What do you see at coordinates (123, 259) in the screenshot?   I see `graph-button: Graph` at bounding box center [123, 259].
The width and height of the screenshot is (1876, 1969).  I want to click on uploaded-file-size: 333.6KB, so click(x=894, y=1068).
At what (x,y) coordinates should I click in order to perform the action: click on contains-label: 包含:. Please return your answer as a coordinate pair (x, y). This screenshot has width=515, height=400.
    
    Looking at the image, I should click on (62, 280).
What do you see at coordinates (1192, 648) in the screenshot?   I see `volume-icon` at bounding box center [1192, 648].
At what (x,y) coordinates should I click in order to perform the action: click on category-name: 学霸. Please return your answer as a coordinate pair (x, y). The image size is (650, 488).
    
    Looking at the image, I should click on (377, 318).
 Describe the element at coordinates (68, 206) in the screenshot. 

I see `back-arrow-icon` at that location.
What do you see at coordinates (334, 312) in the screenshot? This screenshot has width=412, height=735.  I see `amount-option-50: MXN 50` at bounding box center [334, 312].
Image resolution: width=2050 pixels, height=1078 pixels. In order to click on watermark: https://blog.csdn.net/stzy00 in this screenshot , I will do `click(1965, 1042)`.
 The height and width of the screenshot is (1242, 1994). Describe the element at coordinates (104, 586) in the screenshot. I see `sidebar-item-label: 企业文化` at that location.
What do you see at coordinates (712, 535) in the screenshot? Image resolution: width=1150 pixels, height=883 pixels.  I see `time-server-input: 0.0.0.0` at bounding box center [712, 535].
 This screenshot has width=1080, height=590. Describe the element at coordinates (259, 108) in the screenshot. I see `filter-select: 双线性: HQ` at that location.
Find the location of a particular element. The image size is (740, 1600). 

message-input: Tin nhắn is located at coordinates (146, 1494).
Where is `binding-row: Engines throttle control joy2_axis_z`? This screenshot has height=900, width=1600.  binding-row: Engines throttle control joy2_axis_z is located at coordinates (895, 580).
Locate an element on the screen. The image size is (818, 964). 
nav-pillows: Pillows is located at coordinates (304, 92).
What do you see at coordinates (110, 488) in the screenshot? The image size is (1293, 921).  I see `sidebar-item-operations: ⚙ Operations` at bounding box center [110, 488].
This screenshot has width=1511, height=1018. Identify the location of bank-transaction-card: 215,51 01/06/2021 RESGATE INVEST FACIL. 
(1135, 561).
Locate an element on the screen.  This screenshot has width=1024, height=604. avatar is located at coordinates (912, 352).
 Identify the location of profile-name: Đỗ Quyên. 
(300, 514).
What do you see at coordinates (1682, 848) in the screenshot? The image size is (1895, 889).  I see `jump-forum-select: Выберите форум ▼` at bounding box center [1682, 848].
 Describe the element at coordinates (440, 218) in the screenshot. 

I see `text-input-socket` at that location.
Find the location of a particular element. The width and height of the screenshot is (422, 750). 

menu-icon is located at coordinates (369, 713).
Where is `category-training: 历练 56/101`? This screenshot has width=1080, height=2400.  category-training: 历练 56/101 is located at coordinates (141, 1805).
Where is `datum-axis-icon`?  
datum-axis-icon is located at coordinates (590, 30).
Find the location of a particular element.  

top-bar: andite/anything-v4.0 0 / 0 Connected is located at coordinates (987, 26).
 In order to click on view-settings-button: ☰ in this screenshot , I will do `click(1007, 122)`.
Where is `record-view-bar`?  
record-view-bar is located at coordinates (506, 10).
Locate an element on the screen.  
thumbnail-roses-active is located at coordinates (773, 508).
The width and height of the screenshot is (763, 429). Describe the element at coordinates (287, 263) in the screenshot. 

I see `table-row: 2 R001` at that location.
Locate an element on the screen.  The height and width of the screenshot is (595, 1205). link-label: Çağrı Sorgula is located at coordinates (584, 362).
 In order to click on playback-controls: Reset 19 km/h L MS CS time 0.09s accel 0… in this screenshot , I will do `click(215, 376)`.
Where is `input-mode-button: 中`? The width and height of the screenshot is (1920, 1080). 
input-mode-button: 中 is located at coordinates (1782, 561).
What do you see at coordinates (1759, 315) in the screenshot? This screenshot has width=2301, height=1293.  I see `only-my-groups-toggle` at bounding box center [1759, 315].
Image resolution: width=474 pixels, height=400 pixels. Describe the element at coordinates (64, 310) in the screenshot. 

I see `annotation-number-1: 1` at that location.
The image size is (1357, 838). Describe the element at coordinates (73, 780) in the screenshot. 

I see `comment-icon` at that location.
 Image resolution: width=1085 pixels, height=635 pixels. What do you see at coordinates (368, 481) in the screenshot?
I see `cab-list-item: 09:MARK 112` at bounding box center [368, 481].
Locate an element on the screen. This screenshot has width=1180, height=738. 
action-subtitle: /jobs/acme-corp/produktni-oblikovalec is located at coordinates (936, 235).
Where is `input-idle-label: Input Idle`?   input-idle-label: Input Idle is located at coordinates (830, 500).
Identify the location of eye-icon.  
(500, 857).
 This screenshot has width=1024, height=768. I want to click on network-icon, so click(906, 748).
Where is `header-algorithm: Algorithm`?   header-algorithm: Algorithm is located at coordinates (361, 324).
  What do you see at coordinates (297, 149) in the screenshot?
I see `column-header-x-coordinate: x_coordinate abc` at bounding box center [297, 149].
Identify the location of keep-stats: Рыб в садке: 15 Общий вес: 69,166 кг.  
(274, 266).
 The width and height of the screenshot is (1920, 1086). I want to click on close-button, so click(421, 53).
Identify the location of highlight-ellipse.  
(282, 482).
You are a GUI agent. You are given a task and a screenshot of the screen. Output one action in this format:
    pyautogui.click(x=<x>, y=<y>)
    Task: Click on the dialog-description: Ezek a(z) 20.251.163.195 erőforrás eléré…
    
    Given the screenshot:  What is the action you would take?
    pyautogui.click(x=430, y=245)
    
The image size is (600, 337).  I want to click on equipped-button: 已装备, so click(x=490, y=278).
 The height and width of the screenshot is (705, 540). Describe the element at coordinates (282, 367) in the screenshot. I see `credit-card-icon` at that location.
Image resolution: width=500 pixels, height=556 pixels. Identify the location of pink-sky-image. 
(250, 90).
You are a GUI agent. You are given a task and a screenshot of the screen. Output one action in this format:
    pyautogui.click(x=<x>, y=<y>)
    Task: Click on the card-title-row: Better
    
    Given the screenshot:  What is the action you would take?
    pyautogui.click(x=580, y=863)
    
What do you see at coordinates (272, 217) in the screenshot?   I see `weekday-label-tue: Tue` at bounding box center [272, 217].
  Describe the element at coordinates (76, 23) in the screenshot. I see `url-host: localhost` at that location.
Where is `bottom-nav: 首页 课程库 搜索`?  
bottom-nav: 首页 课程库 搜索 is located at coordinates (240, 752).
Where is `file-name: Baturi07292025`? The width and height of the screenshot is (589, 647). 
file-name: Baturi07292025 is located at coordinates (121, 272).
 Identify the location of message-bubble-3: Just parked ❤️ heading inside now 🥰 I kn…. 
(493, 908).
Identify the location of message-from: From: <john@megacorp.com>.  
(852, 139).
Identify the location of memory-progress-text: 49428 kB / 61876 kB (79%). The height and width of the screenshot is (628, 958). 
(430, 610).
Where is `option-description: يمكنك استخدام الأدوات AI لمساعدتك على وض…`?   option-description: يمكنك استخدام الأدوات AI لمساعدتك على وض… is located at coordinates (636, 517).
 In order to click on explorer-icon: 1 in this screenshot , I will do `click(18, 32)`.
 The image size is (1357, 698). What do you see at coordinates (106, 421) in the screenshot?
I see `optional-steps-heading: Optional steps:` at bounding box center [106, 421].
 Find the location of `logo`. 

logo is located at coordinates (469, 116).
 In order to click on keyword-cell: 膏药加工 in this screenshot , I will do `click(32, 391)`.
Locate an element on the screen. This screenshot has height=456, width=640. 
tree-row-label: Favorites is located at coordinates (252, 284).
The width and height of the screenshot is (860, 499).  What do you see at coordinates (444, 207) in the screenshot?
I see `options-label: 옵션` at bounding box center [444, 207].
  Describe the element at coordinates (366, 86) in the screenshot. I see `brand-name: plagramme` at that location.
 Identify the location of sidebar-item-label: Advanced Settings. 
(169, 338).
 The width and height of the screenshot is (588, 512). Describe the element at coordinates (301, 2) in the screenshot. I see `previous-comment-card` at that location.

________________________________________

# [YOUR OBJECTIVE]
Update the records from the line that contains "Identify the location of sidebar-item-label: Advanced" through the end of the records, replacing "Advanced Settings" with "Display Settings" and leaving everything else unchanged.

# [SOLUTION TO THIS PROBLEM]
 Identify the location of sidebar-item-label: Display Settings. 
(169, 338).
 The width and height of the screenshot is (588, 512). Describe the element at coordinates (301, 2) in the screenshot. I see `previous-comment-card` at that location.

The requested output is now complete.